### BRANO PROPOSTO
((

Nonostante la Cumbre de las Américas realizzata la settimana scorsa a Panamà sia stata una delle più straordinarie dal punto di vista politico, riflettendo l’inarrestabile processo di sovranità dei nostri paesi, è stata anche uno dei summit in cui i temi che riguardano cinquanta milioni di indigeni e centocinquanta milioni di afrodiscendenti sono stati totalmente omessi, trascurando parte delle grandi problematiche che toccano i nostri paesi.

Volando basso, sono stati semplicemente menzionati senza sottolineare gli assassini, dislocazioni forzate, razzismo e discriminazione di queste due componenti etniche che con le mani e intelligenza hanno costruito questo continente. La maggior parte dei presidenti ha ignorato che il canale di Panamá è stato costruito, perlopiù, da afrodiscendenti provenienti da quasi tutta la regione del continente.

))

### LE RIGHE
((

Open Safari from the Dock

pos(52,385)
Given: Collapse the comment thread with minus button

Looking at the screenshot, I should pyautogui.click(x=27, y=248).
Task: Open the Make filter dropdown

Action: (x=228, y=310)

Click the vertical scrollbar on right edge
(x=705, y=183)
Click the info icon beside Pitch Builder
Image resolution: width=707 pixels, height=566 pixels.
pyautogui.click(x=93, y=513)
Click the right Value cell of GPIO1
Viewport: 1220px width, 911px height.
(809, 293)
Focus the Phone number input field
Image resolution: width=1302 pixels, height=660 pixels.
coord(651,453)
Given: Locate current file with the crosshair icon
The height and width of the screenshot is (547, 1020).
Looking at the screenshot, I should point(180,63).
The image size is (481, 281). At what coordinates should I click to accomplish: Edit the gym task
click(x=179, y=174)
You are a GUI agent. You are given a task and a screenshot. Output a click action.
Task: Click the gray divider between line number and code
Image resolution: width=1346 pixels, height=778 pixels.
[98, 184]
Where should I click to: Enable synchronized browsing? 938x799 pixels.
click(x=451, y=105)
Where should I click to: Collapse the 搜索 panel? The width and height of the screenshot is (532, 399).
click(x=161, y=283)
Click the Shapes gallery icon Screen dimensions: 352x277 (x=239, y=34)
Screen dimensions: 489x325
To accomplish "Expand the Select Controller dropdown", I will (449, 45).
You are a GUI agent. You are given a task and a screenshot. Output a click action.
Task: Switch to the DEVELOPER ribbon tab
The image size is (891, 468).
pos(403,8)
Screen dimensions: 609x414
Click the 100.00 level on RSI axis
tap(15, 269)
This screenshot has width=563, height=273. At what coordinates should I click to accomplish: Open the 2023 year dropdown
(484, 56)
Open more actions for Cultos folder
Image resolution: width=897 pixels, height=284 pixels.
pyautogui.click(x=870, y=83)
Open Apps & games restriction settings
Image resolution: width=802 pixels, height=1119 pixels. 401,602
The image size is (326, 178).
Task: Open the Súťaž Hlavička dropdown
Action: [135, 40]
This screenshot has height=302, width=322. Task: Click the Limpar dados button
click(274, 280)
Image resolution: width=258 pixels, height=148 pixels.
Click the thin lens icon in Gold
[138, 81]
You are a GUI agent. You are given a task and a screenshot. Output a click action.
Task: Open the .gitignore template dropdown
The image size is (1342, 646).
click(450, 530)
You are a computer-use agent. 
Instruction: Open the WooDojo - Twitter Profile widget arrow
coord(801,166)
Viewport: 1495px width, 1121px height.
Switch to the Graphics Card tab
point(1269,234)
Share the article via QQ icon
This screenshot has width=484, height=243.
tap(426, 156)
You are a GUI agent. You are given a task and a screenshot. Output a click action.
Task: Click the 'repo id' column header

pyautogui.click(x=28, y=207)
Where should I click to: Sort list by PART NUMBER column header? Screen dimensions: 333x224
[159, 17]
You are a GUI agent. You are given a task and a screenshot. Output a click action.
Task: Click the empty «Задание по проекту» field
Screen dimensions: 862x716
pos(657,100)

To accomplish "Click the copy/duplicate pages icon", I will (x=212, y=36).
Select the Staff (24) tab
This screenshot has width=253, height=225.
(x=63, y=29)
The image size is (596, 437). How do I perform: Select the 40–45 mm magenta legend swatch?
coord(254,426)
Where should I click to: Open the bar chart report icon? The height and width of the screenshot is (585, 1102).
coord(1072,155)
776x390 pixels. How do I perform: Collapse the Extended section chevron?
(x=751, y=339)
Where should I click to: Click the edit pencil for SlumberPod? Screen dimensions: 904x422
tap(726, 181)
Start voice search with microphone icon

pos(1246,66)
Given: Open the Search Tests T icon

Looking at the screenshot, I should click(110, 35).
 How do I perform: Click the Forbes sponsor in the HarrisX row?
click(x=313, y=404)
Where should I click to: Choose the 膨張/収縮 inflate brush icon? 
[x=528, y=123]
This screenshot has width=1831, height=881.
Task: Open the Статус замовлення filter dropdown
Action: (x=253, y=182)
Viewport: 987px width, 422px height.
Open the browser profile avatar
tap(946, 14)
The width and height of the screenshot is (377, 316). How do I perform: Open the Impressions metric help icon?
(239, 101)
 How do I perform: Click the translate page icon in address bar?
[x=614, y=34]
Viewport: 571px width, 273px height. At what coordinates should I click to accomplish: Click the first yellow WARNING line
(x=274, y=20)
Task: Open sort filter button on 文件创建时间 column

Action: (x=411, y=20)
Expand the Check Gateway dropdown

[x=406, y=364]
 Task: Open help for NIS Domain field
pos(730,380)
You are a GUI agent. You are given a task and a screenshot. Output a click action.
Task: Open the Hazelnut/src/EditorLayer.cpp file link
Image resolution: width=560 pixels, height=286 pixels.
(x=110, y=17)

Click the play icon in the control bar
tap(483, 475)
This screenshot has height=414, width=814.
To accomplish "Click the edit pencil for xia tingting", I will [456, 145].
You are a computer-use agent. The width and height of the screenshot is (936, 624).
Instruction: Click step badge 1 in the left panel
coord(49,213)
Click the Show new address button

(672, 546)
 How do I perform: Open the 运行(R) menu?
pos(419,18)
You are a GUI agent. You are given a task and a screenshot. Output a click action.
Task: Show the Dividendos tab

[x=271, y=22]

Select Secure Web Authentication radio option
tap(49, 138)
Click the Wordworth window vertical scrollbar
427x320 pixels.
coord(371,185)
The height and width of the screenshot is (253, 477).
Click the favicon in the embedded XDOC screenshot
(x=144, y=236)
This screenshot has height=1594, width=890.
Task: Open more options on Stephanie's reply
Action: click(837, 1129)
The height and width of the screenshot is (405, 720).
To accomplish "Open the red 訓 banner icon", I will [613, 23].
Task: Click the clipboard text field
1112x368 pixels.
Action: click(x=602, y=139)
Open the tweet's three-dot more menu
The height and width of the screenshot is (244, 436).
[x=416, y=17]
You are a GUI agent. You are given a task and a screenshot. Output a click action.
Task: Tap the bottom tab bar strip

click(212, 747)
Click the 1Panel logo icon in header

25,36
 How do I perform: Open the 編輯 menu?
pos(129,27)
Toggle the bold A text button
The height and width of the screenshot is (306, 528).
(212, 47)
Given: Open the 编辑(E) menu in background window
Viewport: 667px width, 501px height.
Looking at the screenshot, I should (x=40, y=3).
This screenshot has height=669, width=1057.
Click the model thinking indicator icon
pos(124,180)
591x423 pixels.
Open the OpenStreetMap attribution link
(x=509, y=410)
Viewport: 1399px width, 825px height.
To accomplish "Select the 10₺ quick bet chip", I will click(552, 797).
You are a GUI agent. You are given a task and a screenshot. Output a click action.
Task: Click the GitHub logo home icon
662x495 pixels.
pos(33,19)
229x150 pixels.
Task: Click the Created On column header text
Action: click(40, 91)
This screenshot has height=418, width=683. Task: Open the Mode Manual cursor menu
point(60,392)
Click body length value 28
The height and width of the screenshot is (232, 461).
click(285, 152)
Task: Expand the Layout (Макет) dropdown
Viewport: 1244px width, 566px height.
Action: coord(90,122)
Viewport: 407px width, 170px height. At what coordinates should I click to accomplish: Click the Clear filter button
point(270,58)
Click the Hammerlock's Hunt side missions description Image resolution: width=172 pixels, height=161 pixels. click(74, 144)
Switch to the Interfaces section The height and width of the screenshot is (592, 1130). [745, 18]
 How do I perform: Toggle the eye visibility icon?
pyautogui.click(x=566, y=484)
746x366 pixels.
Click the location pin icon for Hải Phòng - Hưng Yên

))

### SFIDE
1) Riscrivi il tratto del brano da "Volando basso, sono" fino a "regione del continente.", cambiando "razzismo" in "xenofobia".
2) Trascrivi tali e quali le righe, dalla riga che contiene "Viewport: 407px width, 170px" fino all'ultima riga, entrambe comprese.
Il brano e le righe hanno origini diverse.

### RISPOSTE ATTESE
1)
Volando basso, sono stati semplicemente menzionati senza sottolineare gli assassini, dislocazioni forzate, xenofobia e discriminazione di queste due componenti etniche che con le mani e intelligenza hanno costruito questo continente. La maggior parte dei presidenti ha ignorato che il canale di Panamá è stato costruito, perlopiù, da afrodiscendenti provenienti da quasi tutta la regione del continente.

2)
Viewport: 407px width, 170px height. At what coordinates should I click to accomplish: Click the Clear filter button
point(270,58)
Click the Hammerlock's Hunt side missions description Image resolution: width=172 pixels, height=161 pixels. click(74, 144)
Switch to the Interfaces section The height and width of the screenshot is (592, 1130). [745, 18]
 How do I perform: Toggle the eye visibility icon?
pyautogui.click(x=566, y=484)
746x366 pixels.
Click the location pin icon for Hải Phòng - Hưng Yên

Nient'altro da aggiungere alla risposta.